NVIDIA / TensorRT-Model-Optimizer

TensorRT Model Optimizer is a unified library of state-of-the-art model optimization techniques such as quantization, pruning, distillation, etc. It compresses deep learning models for downstream deployment frameworks like TensorRT-LLM or TensorRT to optimize inference speed on NVIDIA GPUs.
https://nvidia.github.io/TensorRT-Model-Optimizer
Other
502 stars 33 forks source link

How to reproduce the results of mlperf v4.0 llama2 70b sparse? #44

Open DehuaTang opened 3 months ago

DehuaTang commented 3 months ago

Outstanding work! Thanks for the effort you guys put in! Is it really possible to achieve 99.9% accuracy and no fine-tuning for the llama-70b-chat in mlperf task with 2:4 sparse? I have reproduced and tested it using MTO and found that it only achieves 98% accuracy in fp16。 Are you able to give me some suggestions to reproduce this work? Like which hyperparameters need to be adjusted? Is it necessary to use fp8 fine-tuning to achieve 99.9% accuracy?

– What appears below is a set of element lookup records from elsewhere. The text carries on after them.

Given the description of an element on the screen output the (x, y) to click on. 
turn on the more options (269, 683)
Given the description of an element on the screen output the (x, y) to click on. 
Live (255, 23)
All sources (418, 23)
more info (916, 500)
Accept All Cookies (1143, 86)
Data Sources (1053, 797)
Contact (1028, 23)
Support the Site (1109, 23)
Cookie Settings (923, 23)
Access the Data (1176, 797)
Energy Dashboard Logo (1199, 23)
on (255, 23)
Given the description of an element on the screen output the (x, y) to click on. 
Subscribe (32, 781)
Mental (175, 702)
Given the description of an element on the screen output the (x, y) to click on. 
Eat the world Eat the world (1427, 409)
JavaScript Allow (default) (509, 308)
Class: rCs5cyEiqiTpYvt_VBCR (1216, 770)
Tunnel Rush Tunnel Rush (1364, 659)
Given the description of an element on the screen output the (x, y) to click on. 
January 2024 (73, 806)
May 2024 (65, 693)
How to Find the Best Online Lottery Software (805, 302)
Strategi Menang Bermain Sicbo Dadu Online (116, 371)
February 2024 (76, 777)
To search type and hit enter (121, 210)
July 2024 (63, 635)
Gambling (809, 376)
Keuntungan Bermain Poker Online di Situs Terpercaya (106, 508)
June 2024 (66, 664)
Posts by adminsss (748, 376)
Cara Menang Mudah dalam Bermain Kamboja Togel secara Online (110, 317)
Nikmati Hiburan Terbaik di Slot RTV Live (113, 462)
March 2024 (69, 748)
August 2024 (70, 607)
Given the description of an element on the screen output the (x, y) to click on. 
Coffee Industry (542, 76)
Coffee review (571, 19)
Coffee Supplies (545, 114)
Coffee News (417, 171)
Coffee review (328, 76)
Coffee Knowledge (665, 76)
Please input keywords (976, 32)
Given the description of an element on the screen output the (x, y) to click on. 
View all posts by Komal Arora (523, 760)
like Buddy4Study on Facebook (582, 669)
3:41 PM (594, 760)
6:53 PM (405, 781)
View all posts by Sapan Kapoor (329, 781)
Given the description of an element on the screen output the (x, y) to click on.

kaix90 commented 3 months ago

Thank you for your interest. It's feasible to achieve 99.9 ROUGE scores without fine-tuning for the 2:4 sparsified LLaMA-70B-Chat model. We utilized the ModelOpt sparsity package to accomplish this. The key difference may lie in the calibration dataset. We randomly selected a subset from the Open-Orca dataset, ensuring that test samples from MLPERF were excluded.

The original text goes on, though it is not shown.